▶ _INSTRUCTIONS_
**A)** According to the lamp assembly text, what happens when electric power is supplied to both coils?
**B)** Pick up the lamp assembly text after its final sentence and continue writing it.

Preferably, the lamp is a halogen lamp, and preferably the filament is a tungsten wire.
The invention is furthermore related to a lamp assembly comprising a filament lamp and a reflector for producing a diverging beam of light radiation, whereby the filament lamp comprises a sealed transparent vessel containing a coiled filament and conductive means for supplying electric power to the coil, whereby the transparent vessel contains two coils, both positioned coaxially with respect to the reflector, and whereby the two coils has different diameters, and whereby at least a portion of the coil having the larger diameter surrounds at least a portion of the coil having the smaller diameter.
Such lamp assembly is preferably a non-detachable unit that can produce a diverging light beam having a round cross section. Because the locations of the coils are different, each coil can produce a light beam having a different degree of divergence. So, two different light beams can be obtained by supplying electric power to the two coils separately. When electric power is supplied to both coils, a much brighter light beam is obtained.
The lamp assembly can be used in cases where two or more different light intensities are required, and/or in cases where light beams having different degrees of divergence are required. The lamp assembly can be composed of different parts that are detachably connected to each other, but preferably the lamp assembly is an integrated unit.

▶ _INFORMATION SHOWN_
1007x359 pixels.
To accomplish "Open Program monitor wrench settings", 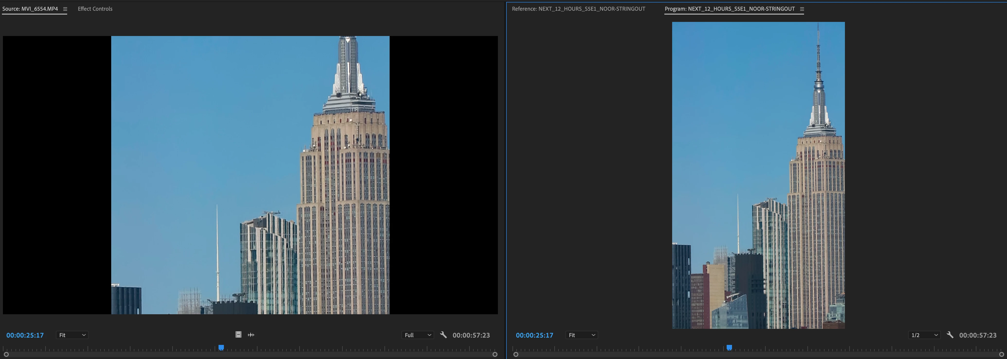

▶ _TASK ANSWERS_
**A)** A much brighter light beam is obtained.

**B)**
In order to elucidate the invention, an embodiment of a double filament halogen lamp, and an embodiment of a lamp assembly, will be described, referring to the drawing, in which
FIG. 1 is a diagrammatic sectional view of the lamp;
FIG. 2 is a diagrammatic perspective view of the coils of the lamp; and
FIG. 3 is a diagrammatic sectional view of a lamp assembly.
In both embodiments, similar parts are indicated with the same numerals.
FIG. 1 shows a filament halogen lamp comprising a sealed tube like transparent vessel 1. The vessel 1 is made of quartz or hard-glass and has a seal 2 at its lower end. The vessel 1 comprises two light sources, namely a first coil 3 having a larger diameter, and a second coil 4 having a smaller diameter. Both coils 3,4 are made of a tungsten wire and they are positioned coaxial with the axis (centre line) of the tube-like vessel 1.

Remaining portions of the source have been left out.